Monroe County Sheriff Kevin Crook called the Oct. 4 incident at the Lil’ Blessings Daycare in Hamilton, Miss., “hard to watch” after it sparked outrage in the community of 560 people and soon drew national condemnation.
Families whose children attended the day care met with sheriff’s deputies and local prosecutors this week, according to Crook. He said the ex-workers were arrested and taken into custody Thursday, hours after three families filed felony charges and one filed misdemeanor charges.
It was not immediately clear which of the workers wore the mask. In an email Friday, Crook declined to comment on specifics of the case, citing the ongoing investigation.
Day-care owner Sheila Sanders said she was not aware of the October incident — and a similar one filmed in September — until the following day, the Northeast Mississippi Daily Journal reported. Sanders, who did not immediately respond to a request for comment Friday, condemned the staffers’ actions and fired them. Sanders has not been accused of wrongdoing.
In one of the videos, a worker wearing a ghostface mask made famous by the “Scream” film franchise leans close to the children, growling and screaming as they wail. A worker points out which of the children have been “bad” or “good.”
“Are you being bad?” a masked day-care worker asks in the video as she crouches next to a crying boy. “Do I need to take you out back?”
As the boy continues to cry, the day-care worker leans toward the boy and roars as a second day-care worker is seen laughing.
The masked worker tells the children that they need to clean up their toys. In another clip, a masked worker is heard trying to scare the children as they cry; one girl is seen covering her ears as the worker shrieks while a young boy appears to bite on his hand.
The videos have infuriated some residents in the tiny community of Hamilton, an unincorporated area 50 miles south of Tupelo were Lil’ Blessings is the town’s only day care in business listings. Two days after the incident, Crook urged residents to be patient and let the investigation unfold, while at the same time acknowledging that the videos were “hard to watch.”
“It made me sick at my stomach to think of the terror those kids were enduring. It still does,” Crook wrote on the sheriff’s department Facebook page.
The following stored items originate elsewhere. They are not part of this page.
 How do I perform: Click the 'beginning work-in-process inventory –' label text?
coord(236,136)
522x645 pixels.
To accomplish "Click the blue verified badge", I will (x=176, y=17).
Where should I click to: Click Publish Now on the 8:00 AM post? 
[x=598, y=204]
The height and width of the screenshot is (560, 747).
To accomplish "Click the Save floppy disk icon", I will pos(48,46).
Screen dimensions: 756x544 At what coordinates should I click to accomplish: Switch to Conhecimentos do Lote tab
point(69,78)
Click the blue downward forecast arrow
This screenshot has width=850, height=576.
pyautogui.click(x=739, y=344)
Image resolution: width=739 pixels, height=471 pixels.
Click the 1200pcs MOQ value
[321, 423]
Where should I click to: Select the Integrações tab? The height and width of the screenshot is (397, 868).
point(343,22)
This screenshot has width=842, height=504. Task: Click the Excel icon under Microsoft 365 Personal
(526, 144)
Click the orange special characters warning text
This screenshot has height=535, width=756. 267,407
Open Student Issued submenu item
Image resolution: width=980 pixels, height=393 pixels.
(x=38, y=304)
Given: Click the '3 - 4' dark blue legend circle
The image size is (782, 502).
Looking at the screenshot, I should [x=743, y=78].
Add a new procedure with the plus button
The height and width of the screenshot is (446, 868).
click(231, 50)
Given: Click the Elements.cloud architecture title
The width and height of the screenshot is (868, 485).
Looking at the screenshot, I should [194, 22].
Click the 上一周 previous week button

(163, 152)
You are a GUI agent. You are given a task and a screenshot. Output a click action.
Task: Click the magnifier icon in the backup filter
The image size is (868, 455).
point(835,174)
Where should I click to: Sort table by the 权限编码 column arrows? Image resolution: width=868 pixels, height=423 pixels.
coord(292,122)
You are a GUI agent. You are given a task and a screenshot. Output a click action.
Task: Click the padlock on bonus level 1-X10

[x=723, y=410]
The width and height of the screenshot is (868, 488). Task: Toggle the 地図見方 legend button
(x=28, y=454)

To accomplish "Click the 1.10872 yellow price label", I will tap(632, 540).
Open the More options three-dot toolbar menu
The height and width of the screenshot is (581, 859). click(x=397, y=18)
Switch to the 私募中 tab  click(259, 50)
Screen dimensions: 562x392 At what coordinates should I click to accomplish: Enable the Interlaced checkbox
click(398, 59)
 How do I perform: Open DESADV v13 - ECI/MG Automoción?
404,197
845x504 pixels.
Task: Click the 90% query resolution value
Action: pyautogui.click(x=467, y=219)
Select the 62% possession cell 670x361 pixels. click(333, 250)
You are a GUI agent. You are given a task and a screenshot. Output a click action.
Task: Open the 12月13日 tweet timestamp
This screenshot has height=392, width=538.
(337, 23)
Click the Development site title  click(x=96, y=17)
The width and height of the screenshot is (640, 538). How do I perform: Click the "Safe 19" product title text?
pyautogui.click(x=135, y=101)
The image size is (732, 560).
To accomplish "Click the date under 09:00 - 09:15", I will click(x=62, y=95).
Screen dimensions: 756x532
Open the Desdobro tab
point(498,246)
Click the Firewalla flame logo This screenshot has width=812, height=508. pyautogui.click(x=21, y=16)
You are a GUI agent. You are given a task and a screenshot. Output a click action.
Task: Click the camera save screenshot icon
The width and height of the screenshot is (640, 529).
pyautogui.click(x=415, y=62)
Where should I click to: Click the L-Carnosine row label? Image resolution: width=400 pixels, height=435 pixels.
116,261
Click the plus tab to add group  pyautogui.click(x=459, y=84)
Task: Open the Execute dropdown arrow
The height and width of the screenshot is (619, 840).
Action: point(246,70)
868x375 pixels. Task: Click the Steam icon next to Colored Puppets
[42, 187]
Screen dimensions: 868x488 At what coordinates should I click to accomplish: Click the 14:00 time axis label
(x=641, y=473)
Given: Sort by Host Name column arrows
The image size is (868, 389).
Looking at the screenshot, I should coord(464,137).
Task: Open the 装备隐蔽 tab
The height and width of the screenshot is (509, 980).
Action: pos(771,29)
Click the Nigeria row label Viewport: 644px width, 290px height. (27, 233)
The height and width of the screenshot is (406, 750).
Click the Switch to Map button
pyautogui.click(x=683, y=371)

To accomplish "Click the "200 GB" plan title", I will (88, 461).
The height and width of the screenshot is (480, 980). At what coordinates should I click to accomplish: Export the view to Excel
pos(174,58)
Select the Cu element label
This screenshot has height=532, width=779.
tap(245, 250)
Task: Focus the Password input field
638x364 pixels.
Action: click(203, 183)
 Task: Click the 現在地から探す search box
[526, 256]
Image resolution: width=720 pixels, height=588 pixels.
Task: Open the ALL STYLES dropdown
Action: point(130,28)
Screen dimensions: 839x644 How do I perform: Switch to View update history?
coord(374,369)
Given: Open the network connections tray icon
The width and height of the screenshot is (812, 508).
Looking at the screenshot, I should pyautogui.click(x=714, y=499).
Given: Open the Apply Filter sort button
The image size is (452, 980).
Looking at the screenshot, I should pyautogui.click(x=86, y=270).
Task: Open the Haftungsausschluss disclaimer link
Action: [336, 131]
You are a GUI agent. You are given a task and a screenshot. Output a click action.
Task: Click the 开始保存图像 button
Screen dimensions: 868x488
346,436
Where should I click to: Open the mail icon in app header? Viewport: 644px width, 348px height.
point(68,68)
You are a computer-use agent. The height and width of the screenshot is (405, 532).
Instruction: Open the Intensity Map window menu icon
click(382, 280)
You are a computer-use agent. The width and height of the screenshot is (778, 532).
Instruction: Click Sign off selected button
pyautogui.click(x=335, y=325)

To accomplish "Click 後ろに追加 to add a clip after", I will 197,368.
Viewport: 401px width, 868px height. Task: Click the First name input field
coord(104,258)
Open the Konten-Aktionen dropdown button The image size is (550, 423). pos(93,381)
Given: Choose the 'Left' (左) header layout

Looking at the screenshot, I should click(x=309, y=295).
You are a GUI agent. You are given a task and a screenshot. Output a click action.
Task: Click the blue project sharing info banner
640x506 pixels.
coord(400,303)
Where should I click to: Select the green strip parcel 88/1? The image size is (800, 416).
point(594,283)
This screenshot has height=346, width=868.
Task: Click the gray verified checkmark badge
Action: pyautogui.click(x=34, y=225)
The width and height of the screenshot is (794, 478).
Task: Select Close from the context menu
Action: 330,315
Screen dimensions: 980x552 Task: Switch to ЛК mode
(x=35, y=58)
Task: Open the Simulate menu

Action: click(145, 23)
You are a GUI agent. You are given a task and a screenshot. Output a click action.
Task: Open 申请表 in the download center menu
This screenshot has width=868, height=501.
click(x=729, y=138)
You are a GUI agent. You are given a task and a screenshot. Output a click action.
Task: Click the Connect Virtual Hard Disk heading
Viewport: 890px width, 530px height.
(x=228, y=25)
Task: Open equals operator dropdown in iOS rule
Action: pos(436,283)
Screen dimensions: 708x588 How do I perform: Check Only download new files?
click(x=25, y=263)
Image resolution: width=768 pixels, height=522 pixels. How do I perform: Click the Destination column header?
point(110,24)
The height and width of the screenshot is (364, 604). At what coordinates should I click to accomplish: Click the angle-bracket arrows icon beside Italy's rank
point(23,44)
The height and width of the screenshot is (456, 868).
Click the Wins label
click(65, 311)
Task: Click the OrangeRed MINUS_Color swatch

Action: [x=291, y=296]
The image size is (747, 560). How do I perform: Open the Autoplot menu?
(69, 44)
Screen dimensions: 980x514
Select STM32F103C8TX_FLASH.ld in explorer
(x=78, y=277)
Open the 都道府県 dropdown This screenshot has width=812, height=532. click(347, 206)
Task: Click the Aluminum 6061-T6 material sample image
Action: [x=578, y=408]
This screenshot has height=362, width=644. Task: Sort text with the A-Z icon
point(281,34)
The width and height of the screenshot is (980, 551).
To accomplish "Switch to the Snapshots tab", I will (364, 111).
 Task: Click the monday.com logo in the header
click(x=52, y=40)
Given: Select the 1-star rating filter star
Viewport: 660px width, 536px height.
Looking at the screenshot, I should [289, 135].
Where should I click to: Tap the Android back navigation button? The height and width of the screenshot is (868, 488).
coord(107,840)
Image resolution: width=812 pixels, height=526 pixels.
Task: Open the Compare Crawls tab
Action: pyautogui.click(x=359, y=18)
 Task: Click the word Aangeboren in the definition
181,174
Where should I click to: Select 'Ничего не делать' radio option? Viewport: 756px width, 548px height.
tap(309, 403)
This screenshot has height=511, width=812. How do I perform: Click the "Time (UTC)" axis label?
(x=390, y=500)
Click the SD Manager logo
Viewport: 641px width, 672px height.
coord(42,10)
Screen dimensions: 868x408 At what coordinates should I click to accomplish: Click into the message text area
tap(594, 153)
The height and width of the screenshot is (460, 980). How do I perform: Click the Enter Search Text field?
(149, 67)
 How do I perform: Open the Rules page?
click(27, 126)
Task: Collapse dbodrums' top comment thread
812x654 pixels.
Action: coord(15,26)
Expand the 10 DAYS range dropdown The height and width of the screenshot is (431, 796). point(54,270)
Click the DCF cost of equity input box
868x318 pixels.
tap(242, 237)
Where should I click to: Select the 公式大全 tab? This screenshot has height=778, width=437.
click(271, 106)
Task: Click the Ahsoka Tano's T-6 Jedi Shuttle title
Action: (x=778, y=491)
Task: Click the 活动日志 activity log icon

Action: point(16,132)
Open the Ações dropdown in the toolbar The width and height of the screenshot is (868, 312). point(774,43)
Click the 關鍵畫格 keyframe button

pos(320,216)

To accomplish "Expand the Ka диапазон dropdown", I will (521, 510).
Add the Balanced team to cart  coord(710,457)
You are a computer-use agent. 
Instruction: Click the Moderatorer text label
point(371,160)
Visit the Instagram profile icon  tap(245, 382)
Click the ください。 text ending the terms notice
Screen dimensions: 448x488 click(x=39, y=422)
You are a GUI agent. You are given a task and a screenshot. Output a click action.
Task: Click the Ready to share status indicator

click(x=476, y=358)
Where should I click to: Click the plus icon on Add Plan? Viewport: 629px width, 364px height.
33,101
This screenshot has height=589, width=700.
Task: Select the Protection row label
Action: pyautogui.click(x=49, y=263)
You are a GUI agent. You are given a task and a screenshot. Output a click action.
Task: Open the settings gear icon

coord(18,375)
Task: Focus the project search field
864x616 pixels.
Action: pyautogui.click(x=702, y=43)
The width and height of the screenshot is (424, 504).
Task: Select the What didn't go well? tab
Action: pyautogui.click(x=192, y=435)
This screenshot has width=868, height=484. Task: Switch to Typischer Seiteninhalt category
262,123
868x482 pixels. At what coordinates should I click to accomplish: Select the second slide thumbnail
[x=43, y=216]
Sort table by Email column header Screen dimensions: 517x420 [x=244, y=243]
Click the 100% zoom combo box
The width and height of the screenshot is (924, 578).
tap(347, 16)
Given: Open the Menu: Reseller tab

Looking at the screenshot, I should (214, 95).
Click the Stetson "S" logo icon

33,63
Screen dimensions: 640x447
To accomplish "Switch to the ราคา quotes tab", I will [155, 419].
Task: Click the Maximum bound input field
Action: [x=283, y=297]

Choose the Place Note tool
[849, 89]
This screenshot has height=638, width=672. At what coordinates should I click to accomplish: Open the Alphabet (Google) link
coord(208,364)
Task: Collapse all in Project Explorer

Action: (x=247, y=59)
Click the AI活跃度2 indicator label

Lil’ Blessings has been closed since Oct. 6, when the Mississippi State Department of Health issued an “emergency suspension of license.” Calls to the facility went unanswered Friday.
“The order is a cease and desist of operation pending investigation of this incident,” department spokeswoman Liz Sharlot said in an email Friday. The agency said the investigation is complete and the findings have been given to the agency attorney to process.
“I was in complete shock of what I witnessed,” Katelyn Johnson, an employee of the sheriff’s department whose child who attends Lil’ Blessings, told ABC News. “Whether they had a mask on or a mask off, their behavior was unacceptable. My blood pressure was raised. It broke my heart for my child. I was angry.”
The ex-workers live in the local community, according to the sheriff’s office. Sierra McCandless, 21; Oci-Anna Kilburn, 28; Jennifer Newman, 25, and Shyenne Shelton, 28, are each accused of three counts of felony child abuse. Bond was set Thursday at $20,000 for McCandless and Kilburn and at $15,000 for Newman and Mills, Crooks said in a statement. A fifth person, Traci Hutson, 44, was charged with failure to report abuse by mandatory reporter and simple assault against a minor. Both are misdemeanors and did not require bond.
It was not clear whether the five women had attorneys; attempts to contact them were unsuccessful Friday.
Crooks said a grand jury will next convene to determine whether there is sufficient evidence to formally indict the four women on felony charges.